Jaune. Comme dans le pistil, une entaille en éclair, un coup de pinceau. Un parfum qui distille, dans l’écorchure de l’air, une couleur.

Rouge. Comme l’étampe lourde qui s’abat, fronde sourde, sur le corps bombé, le sein étroit d’une fleur. Coup de pinceau.

Violet. La fraîche et soudaine tumeur, exsangue au soleil plombé. Comme la flèche furibonde violant l’œil blessé déjà- qui s’éteint. Offrande, flèche violente comme s’offre le rai tendre.

Noir. Comme la cendre d’une femme blonde.
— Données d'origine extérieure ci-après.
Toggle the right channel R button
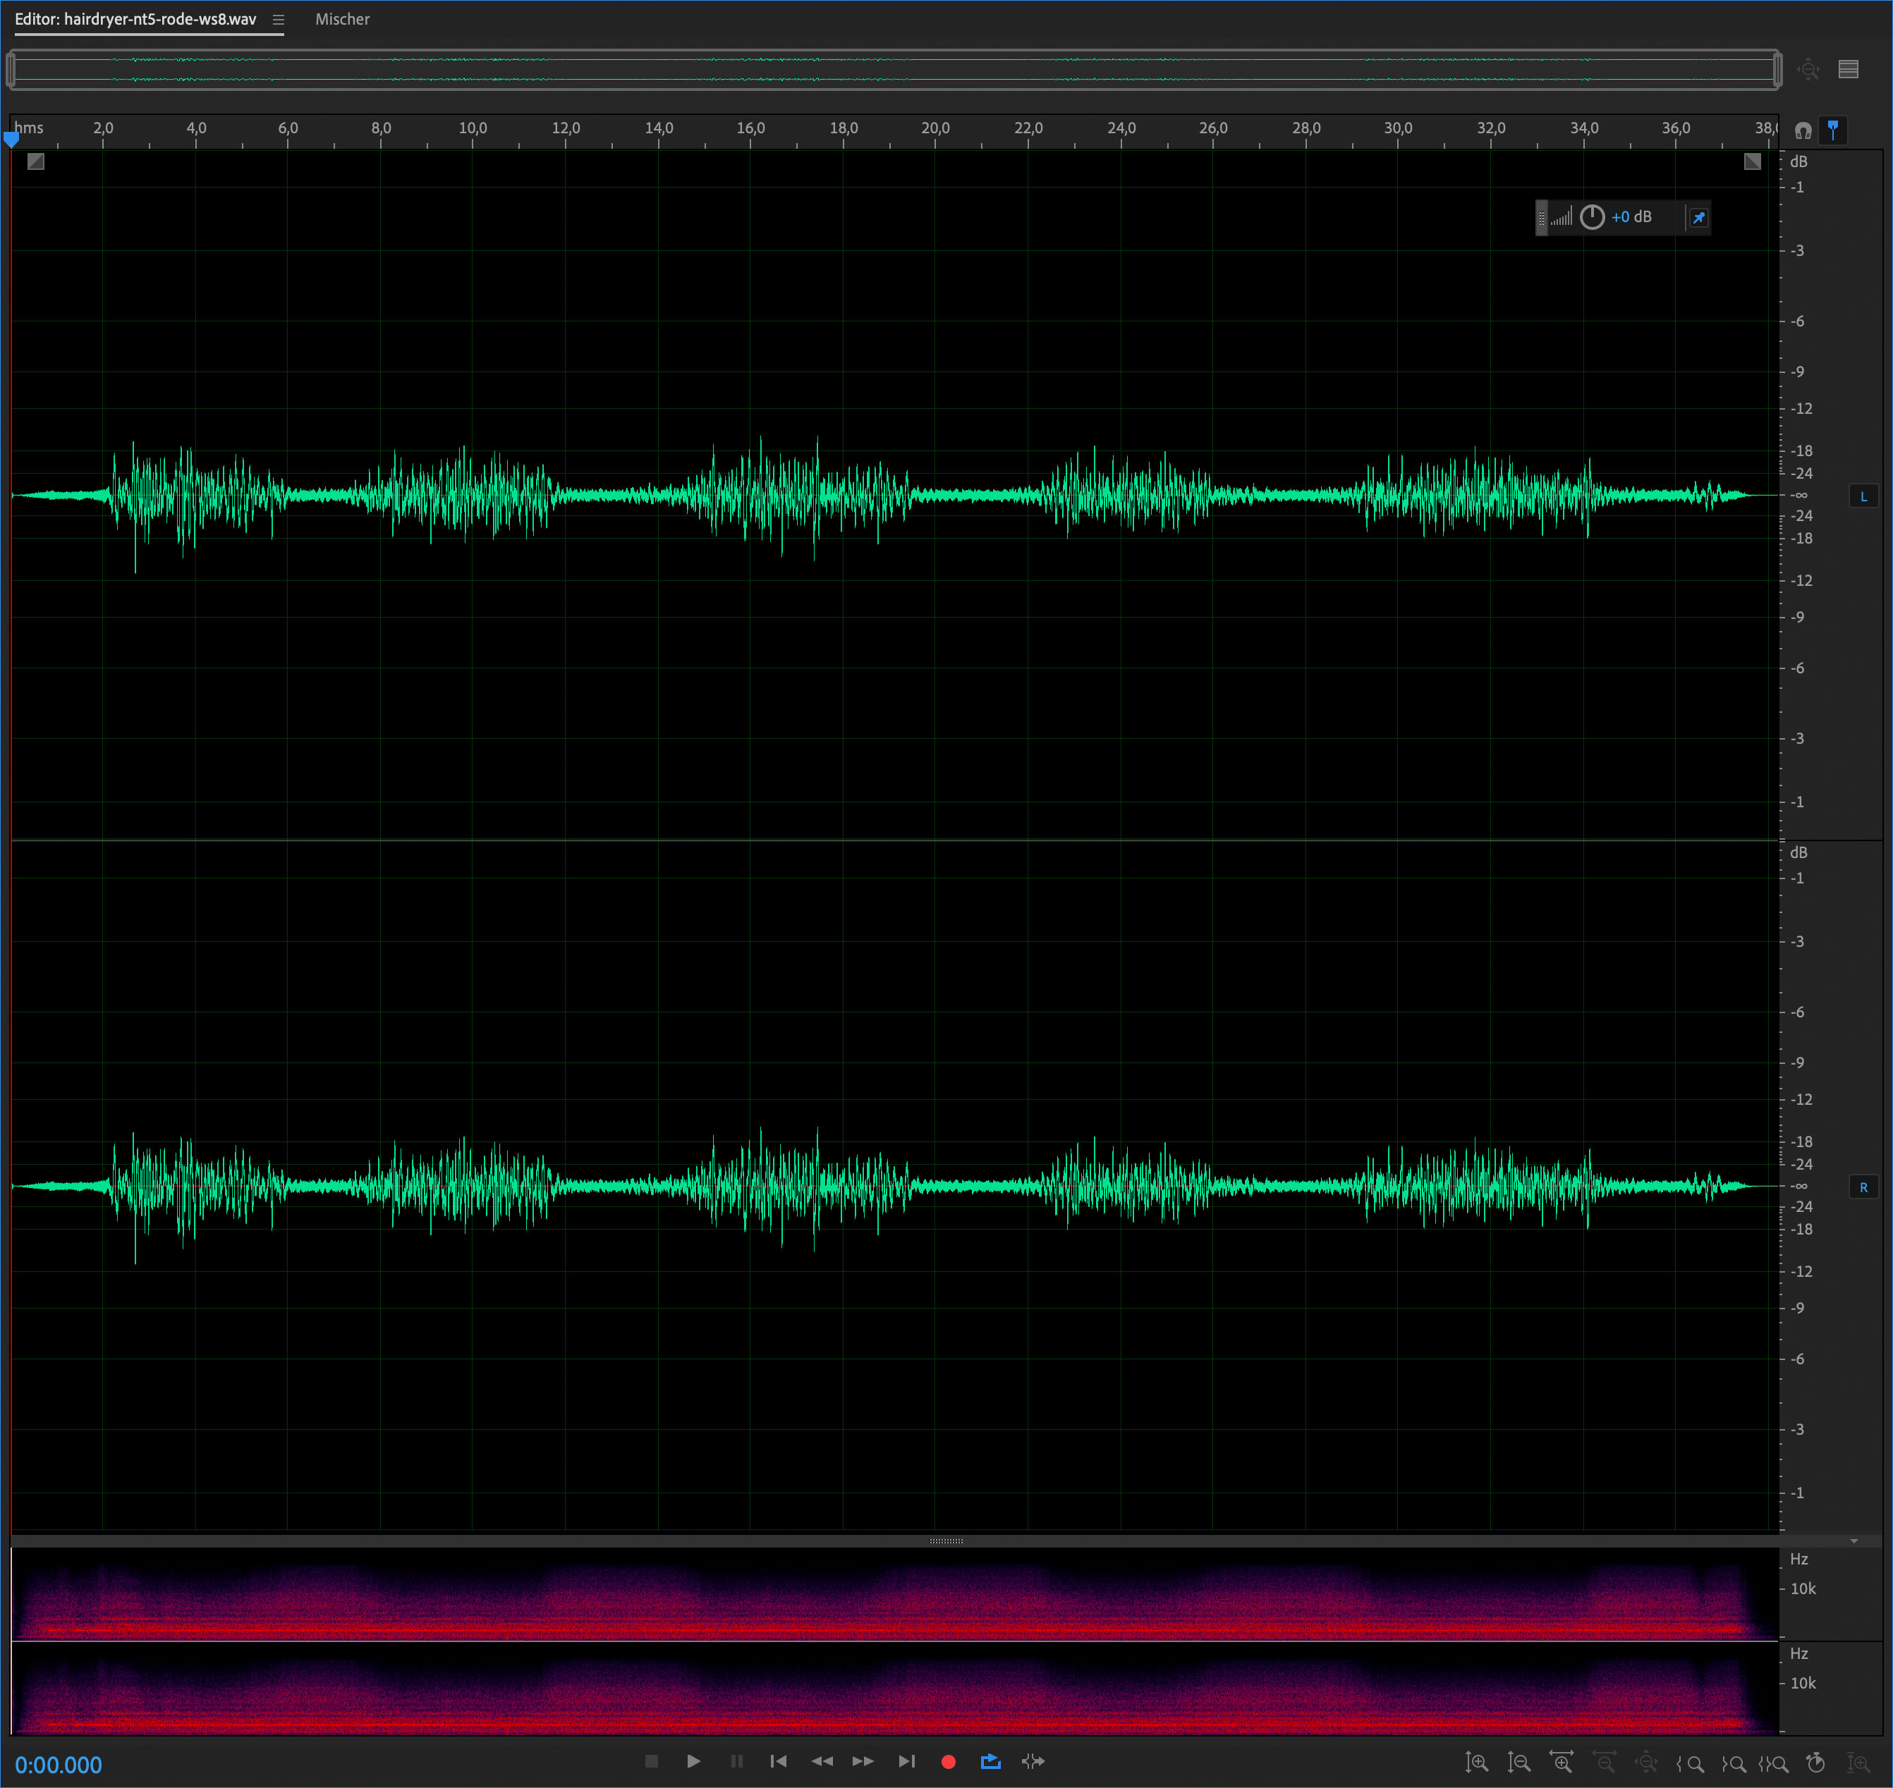This screenshot has height=1788, width=1893. tap(1863, 1188)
Une mèche lasse à tes lèvres va descendre. Et les tanins du ciel en métamorphose, sur tes doigts gourds au toucher se déposent. Et dans les ombres de la palette, les reflets d’un Léviathan s’émeuvent quand saisissant cet orviétan, alchimie laborantine acryliques volontés, tu peins. Monstres égarés dans l’univers profond. Imaginaire aux soins si délicats !

Bleu. Amis scellés ravis par le Ciel fécond. Vous dispersez vos images dans la toile ; Et éclatez, enfants sages, dans une bardée d’étoiles. 

Blanc. 

 

Adoncques c’est un escogriffe, une mandale un coup de rouge un coup de griffe. Adoncques mon pote le peintre je l’aime.